Bloomberg: Following breakup with Swatch, Tiffany is attractive takeover target 

26 Sep, 2011

Following the premature termination of its 20-year watch partnership with Swatch, luxury jeweler Tiffany and Co. Is an attractive takeover target, wrote Bloomberg in a lengthy online report released over the weekend.

Despite having ended its alliance with the Swiss watchmaker 16 years early, data collected by Bloomberg suggest that Tiffany has almost tripled its value selling engagement rings since the recession, boosting its market capitalization to $8.6 billion yesterday from $3.1 billion in June 2009. This, said Bloomberg, quoting Fifth Third Asset Management, means that Tiffany may command as much as a 40 percent premium in a $12 billion acquisition.
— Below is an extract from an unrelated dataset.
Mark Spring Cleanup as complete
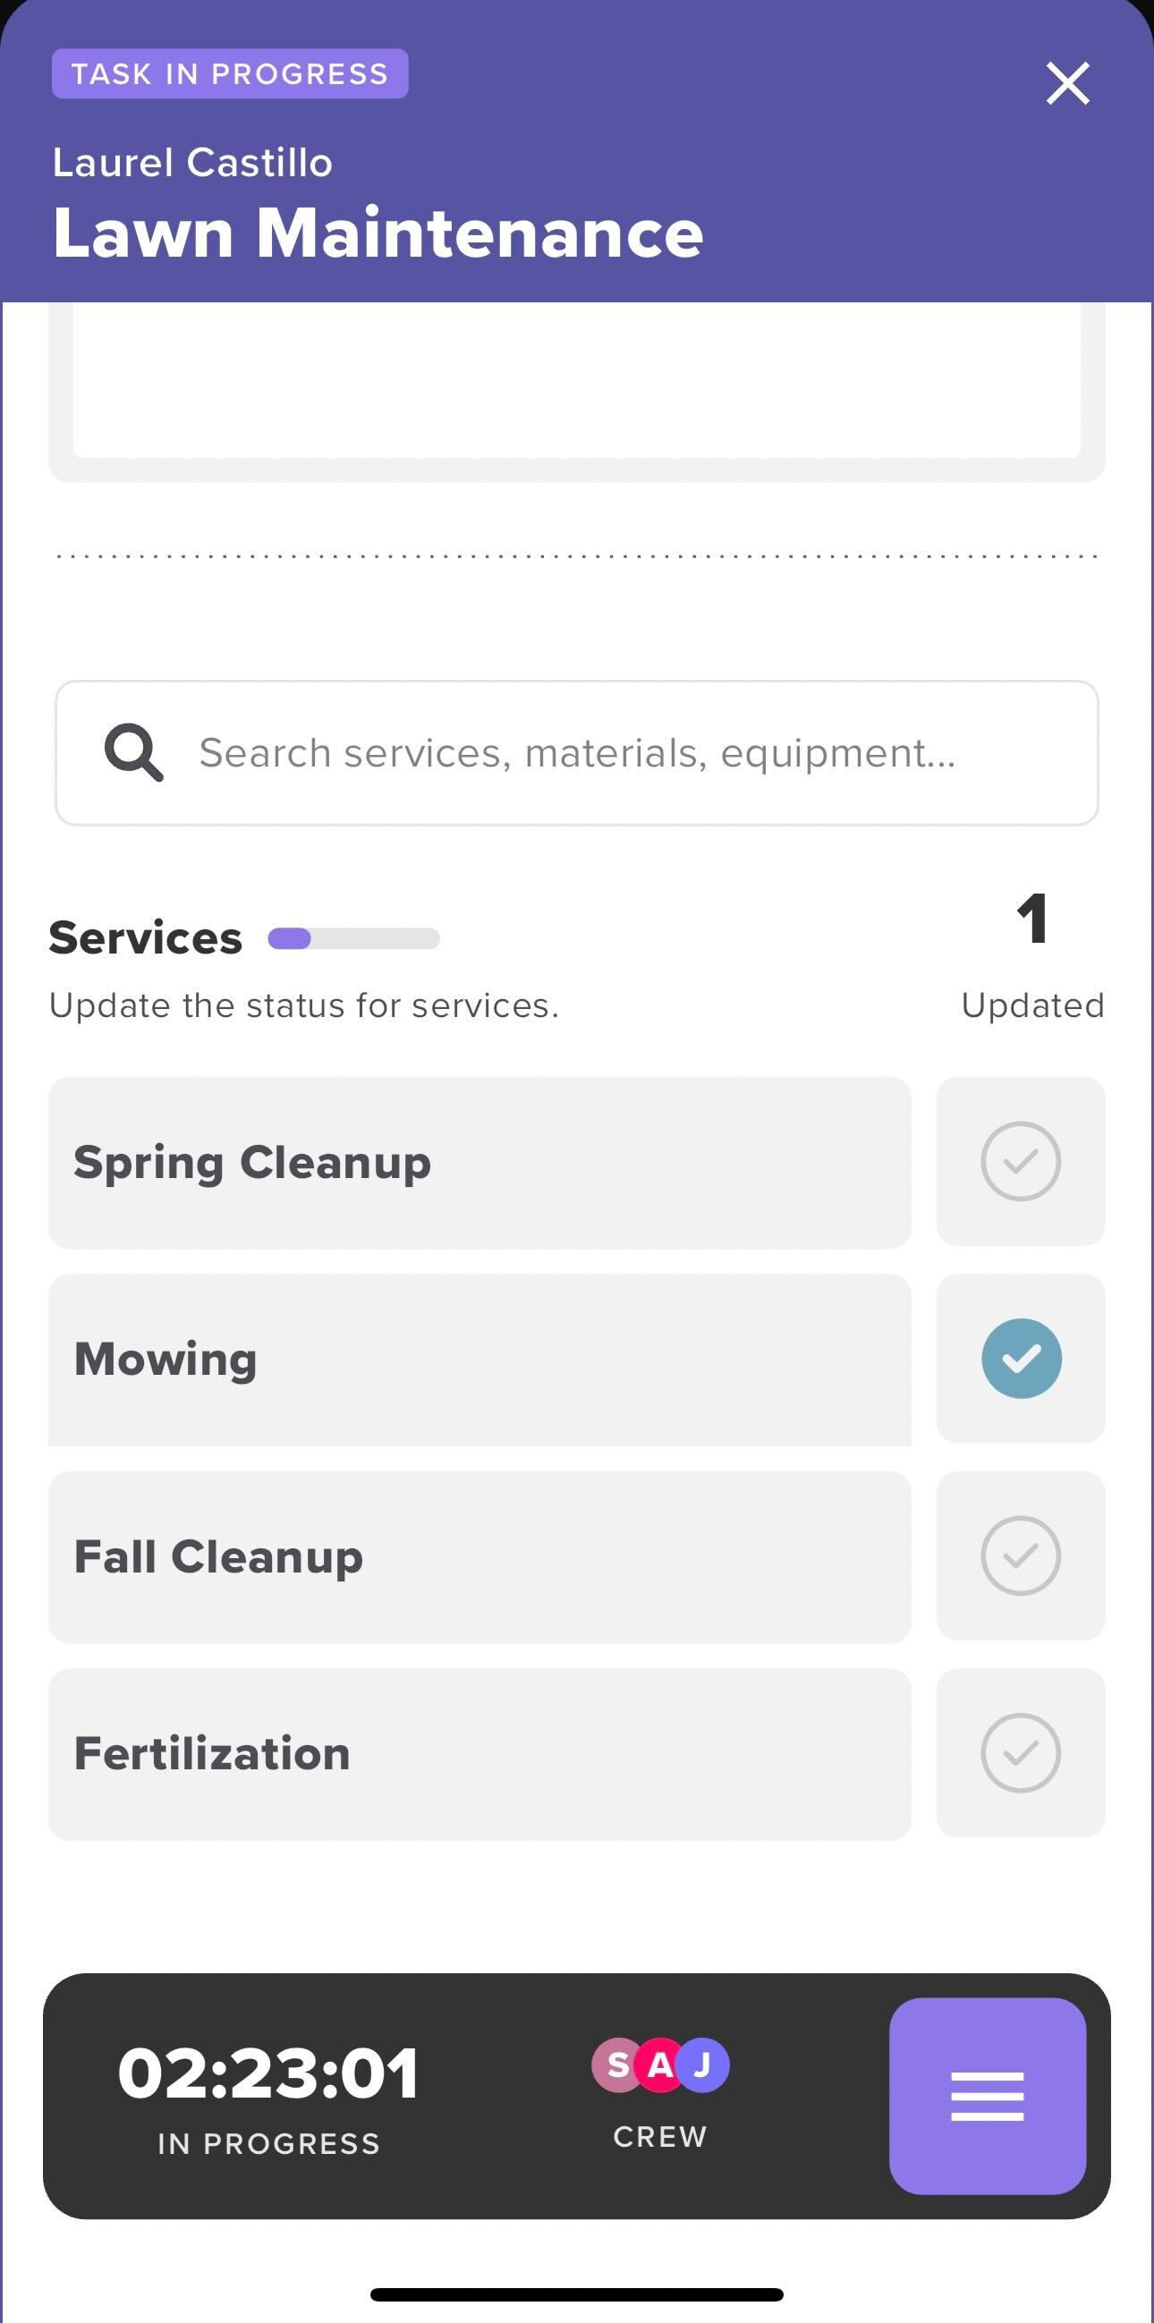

Among the companies who may be eying the New York-headquartered Tiffany are European luxury retailers like LVMH Moet Hennessy Louis Vuitton and Cie and Financiere Richemont SA. What will particularly attract them is that Tiffany’s projected revenues are forecast to by increase more than 30 percent over the coming next two years, with much of that growth coming outside of the United States.

For its part, a Tiffany spokesperson said that the company does not comments on rumors and speculation. No comments were received either from LVMH and Richemont.